There are a number of different types of ads that can appear on social media, from the posts on a brand’s own feed to ‘affiliate’ or ‘advertorial’ posts that have been published by an influencer.  This advice article focuses on the former, as well as paid-ads on social media.

 

The overarching requirement in Section 2 of the Committee of Advertising Practice (CAP) Code is that all advertising needs to be ‘obviously identifiable’. This means that when a consumer sees an ad, it should be obvious to them that they’re looking at an ad.

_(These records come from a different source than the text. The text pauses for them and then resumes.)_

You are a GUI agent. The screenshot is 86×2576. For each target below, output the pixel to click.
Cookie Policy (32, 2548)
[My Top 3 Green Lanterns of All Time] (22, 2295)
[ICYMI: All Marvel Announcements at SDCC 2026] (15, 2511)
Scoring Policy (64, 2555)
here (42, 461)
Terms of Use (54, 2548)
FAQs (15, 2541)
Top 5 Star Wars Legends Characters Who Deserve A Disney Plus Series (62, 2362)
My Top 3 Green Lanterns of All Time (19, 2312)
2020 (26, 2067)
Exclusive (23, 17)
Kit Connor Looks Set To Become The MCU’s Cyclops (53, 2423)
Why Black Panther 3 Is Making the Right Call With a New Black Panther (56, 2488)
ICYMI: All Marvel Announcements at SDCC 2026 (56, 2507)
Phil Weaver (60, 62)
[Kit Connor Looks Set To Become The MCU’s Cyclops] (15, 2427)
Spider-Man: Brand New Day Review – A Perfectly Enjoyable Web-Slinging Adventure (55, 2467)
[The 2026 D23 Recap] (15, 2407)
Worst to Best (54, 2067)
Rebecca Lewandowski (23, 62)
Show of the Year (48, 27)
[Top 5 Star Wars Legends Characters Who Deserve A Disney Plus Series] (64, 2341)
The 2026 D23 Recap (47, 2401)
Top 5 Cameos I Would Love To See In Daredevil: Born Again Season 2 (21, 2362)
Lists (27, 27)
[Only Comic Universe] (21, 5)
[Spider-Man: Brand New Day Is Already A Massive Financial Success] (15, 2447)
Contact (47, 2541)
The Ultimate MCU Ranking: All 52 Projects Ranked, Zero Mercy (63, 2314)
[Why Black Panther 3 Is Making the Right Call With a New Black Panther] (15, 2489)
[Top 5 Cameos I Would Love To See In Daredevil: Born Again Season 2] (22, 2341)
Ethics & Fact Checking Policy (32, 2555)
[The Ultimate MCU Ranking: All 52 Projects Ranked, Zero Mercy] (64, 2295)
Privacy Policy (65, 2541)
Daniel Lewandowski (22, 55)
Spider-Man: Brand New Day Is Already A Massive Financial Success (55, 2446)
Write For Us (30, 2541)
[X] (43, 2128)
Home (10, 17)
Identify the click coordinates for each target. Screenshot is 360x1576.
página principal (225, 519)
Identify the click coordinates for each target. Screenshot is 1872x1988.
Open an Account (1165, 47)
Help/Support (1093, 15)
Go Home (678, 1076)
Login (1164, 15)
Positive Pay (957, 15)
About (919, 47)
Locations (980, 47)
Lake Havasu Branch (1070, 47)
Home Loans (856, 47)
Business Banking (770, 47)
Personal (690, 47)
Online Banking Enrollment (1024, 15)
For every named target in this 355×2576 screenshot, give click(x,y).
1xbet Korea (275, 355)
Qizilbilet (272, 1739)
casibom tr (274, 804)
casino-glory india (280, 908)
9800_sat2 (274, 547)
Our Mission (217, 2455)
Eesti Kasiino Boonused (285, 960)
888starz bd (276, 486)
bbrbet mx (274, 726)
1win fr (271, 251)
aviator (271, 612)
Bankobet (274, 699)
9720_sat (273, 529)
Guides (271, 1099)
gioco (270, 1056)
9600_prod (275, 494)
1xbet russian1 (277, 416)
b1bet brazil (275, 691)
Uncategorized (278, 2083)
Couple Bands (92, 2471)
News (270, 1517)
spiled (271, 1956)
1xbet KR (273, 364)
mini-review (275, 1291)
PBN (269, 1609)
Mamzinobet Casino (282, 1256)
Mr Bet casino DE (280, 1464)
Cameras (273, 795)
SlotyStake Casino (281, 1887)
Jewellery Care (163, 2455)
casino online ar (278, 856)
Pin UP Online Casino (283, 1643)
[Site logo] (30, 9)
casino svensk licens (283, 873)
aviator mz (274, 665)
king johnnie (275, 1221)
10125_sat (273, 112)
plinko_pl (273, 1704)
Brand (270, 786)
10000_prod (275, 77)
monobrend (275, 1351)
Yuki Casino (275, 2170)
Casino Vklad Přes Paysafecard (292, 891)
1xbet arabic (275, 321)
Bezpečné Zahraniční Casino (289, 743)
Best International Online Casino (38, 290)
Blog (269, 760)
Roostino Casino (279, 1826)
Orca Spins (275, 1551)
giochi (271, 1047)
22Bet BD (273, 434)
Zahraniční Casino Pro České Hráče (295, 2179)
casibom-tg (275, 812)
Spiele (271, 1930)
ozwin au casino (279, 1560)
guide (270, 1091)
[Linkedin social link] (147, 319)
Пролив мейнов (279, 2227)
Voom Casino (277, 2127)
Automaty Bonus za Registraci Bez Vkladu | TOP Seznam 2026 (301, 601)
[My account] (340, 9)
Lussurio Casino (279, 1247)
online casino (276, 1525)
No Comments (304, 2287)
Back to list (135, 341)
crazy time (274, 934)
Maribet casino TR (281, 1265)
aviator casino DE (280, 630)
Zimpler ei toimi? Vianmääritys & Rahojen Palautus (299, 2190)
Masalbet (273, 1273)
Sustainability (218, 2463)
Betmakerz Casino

This guidance explains how the rules apply to posts on brand-owned social media and paid social ads.

 

Make sure you know when you’re advertising

First of all, it’s important to have a clear understanding of when content posted on social media counts as ‘advertising’. If it falls within the Advertising Standards Authority’s (ASA) remit, the CAP Code in its entirety will apply, and there are many different rules that could apply depending on the types of claims in the post, and on the product being advertised.

 

Ensure that brand ads and paid-ads are clear

When businesses or brands post about their own products or services on their own social media accounts, and they are identifiable as the publisher (i.e. their brand username is displayed in the post), consumers are usually likely to recognise that the post is an ad for the brand. In that case a label, such as “Ad”, is unlikely to be necessary.

 

However, if it is not immediately clear that a social media channel is ‘brand-owned’ – for example, because it uses a different ‘username’ that consumers are unlikely to link with the brand – then it is likely that the ASA will expect the marketer to make clear that the content is advertising by some other means (Procter & Gamble (Health & Beauty Care) Ltd t/a Beauty Recommended, 27 May 2015).

 

Influencers must also make sure it’s clear when they’re posting about their own products / services; e.g. products they sell and events they’re running etc., or any prize draws or giveaways they do (the latter are considered ‘promotional marketing’ and the influencer would be a ‘promoter’).  If it’s not immediately clear that the influencer is posting about their own product(s) or those that they’ve collaborated in the creation of, the ASA is likely to expect relevant posts to, at a minimum, include a prominent label – such as ‘#Ad’ – upfront (Zoe de Pass t/a Dress Like A Mum (DLAM), 20 November 2019; Unleashed PR Ltd t/a I Spy Eyes in association with Marnie Simpson, 25 October 2017).

 

When it comes to ‘paid-for’ advertising on social media websites and apps, such as ‘Promoted’ tweets on Twitter, ‘Promoted’ posts on Reddit, ‘Promoted’ pins on Pinterest, ‘Sponsored’ posts on Facebook and Instagram, and the ‘Sponsored’ stories (and adverts that appear within other stories) on Snapchat, these are usually obviously identifiable as such through their positioning, labelling and wider context. Each social media channel has its own conventions for displaying advertising which, arguably, becomes quickly recognisable to users.

 

That said, rule 2.3 states that ads must make their commercial intent clear to consumers, so even ‘Promoted’ or ‘Sponsored’ posts could breach the rules if they misleadingly imply that they’ve been placed by someone other than the advertiser.  For example, if a third party website publishes an affiliate article about a brand’s products, and the third party also pays for a ‘Promoted’ post to direct consumers to that article, this post should make clear that the article itself is an advertisement feature rather than a piece of independent editorial.

 

Remember that the rest of the Code applies

If something falls within the ASA’s remit, it has to comply with the Code in its entirety.  It therefore should not, amongst other things, materially mislead consumers or cause serious or widespread offence.

 

Some sections within the CAP Code are sector-specific, which means that ads for particular product types (e.g. Foods, Alcohol, Gambling) must comply with very specific rules, whereas other parts of the Code (e.g. Misleading Advertising, Harm and Offence) apply to all ads irrespective of the product/service they are advertising.

 

Source: CAP

 

Note: This advice is given by the CAP Executive about non-broadcast advertising. It does not constitute legal advice. It does not bind CAP, CAP advisory panels or the ASA. CAP’s AdviceOnline entries provide guidance on interpreting the UK Code of Non-broadcast Advertising and Direct & Promotional Marketing.